--- PAGE ---
Plugin_avro_kafka_store

Date:

30 Mar 2023

NAME

avro_kafka_store - LDMSD avro_kafka_store plugin

SYNOPSIS

config name=avro_kafka_store producer=PRODUCER instance=INSTANCE [ topic=TOPIC_FMT ] [ encoding=JSON ] [ encoding=AVRO ] [ kafka_conf=PATH ] [ serdes_conf=PATH ]

DESCRIPTION

``avro_kafka_store`` implements a decomposition capable LDMS metric data store. The ``avro_kafka_store`` plugin does not implement the ``store`` function and must only be used with decomposition.

The plugin operates in one of two modes: JSON, and AVRO (the default). In JSON mode, each row is encoded as a JSON formatted text string. In AVRO mode, each row is associated with an AVRO schema and serialized using an AVRO Serdes.

When in AVRO mode, the plugin manages schema in cooperation with an Avro Schema Registry. The location of this registry is specified in a configuration file or optionally on the ``config`` command line.

CONFIG OPTIONS

mode

A string indicating the encoding mode: “JSON” will encode messages in JSON format, “AVRO” will encode messages using a schema and Avro Serdes. The default is “AVRO”. The mode values are not case sensitive.

name

Must be avro_kafka_store.

kafka_conf

A path to a configuration file in Java property format. This configuration file is parsed and used to configure the Kafka kafka_conf_t configuration object. The format of this file and the supported attributes are available here: https://github.com/edenhill/librdkafka/blob/master/CONFIGURATION.md.

serdes_conf

A path to a configuration file in Java property format. This configuration file is parsed and used to configure the Avro Serdes serdes_conf_t configuration object. The only supported option for this file is serdes.schema.url.

TOPIC NAMES

The topic name to which messages are published is defined by the topic configuration parameter. The parameter specifies a string that is a format specifier similar to a printf() format string. If the topic is not specified, it defaults to “%S” which is the format specifier for the set schema name.

The ‘%’ character introduces a format specifier that will be substituted in the topic format string to create the topic name. The format specifiers are as follows:

%F

The format in which the message is serialized: “json” or “avro”.

%S

The set parameter’s schema name.

%I

The instance name of the set, e.g. “orion-01/meminfo”.

%P

The set parameter’s producer name, e.g. “orion-01.”

%u

The user-name string for the owner of the set. If the user-name is not known on the system, the user-id is used.

--- PROVIDED MATERIAL ---
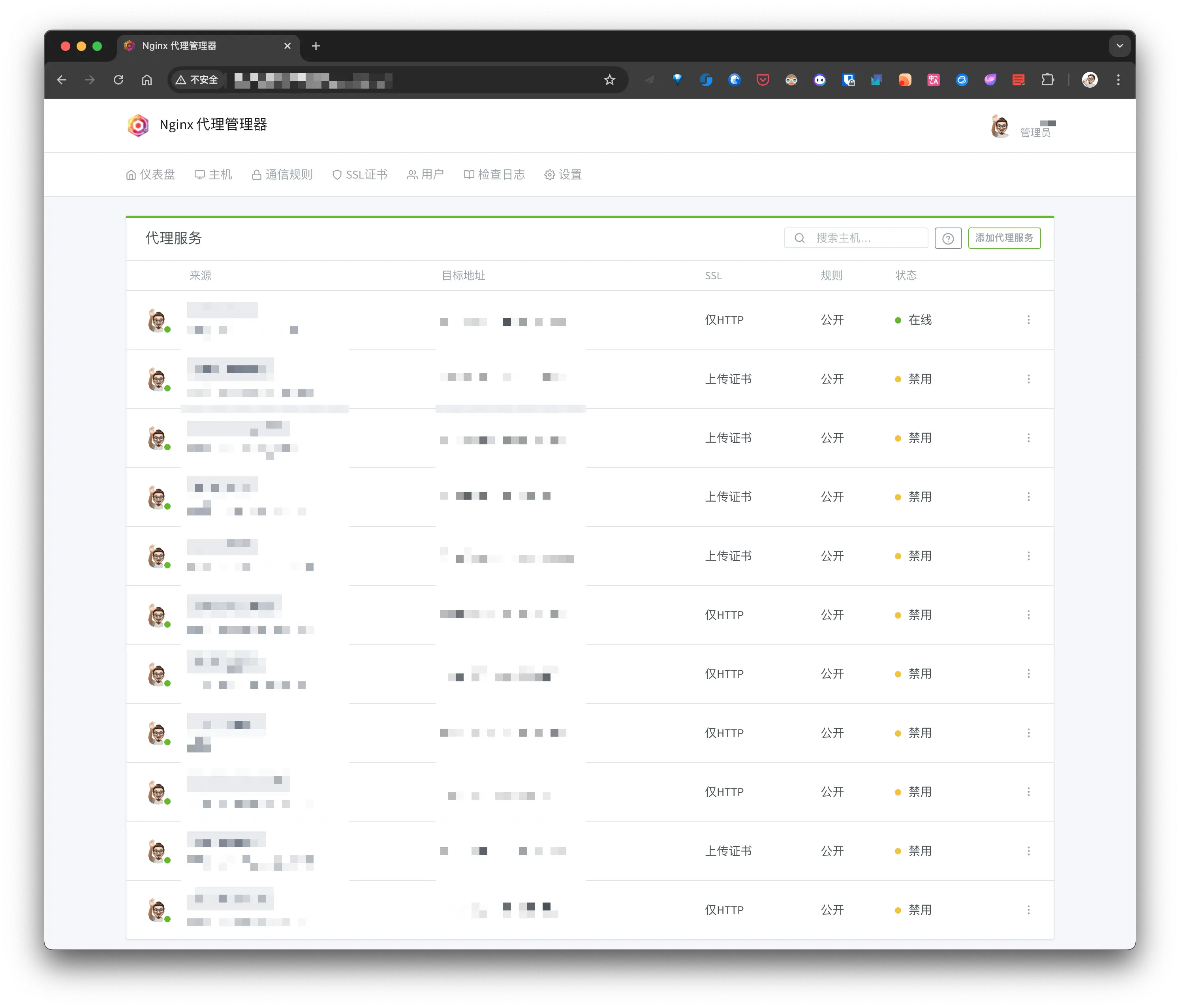Open actions menu for the 在线 proxy row
This screenshot has width=1180, height=1008.
click(1028, 320)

--- WORK TO COMPLETE ---
1. According to the avro_kafka_store plugin page, what does the topic name default to when no topic is specified?
2. Continue the avro_kafka_store plugin page from the point where it ends.

--- ANSWERS ---
1. It defaults to "%S", the format specifier for the set schema name.

2.
%U

The user-id (uid_t) for the owner of the set.

%g

The group-name string for the group of the set. If the group-name is not known on the system, the group-id is used.

%G

The group-id (gid_t) for the group of the set.

%a

The access/permission bits for the set formatted as a string, e.g. “-rw-rw—-“.

%A

The access/permission bits for the set formatted as an octal number, e.g. 0440.

Note that a topic name must only consist of a combination of the characters [a-zA-Z0-9\._\-]. In order to ensure that the format specifier above will not produce invalid topic names, any character that results from a format specifier substitution that is not in the valid list will be substituted with a ‘.’.

STRGP

The avro_kafka_store is used with a storage policy that specifies avro_kafka_store as the plugin parameter.

The schema, instance, producer and flush strgp_add parameters have no affect on how data is stored. If the container parameter is set to any value other than an empty string, it will override the bootstrap.servers Kafka configuration parameter in the kafka_conf file if present.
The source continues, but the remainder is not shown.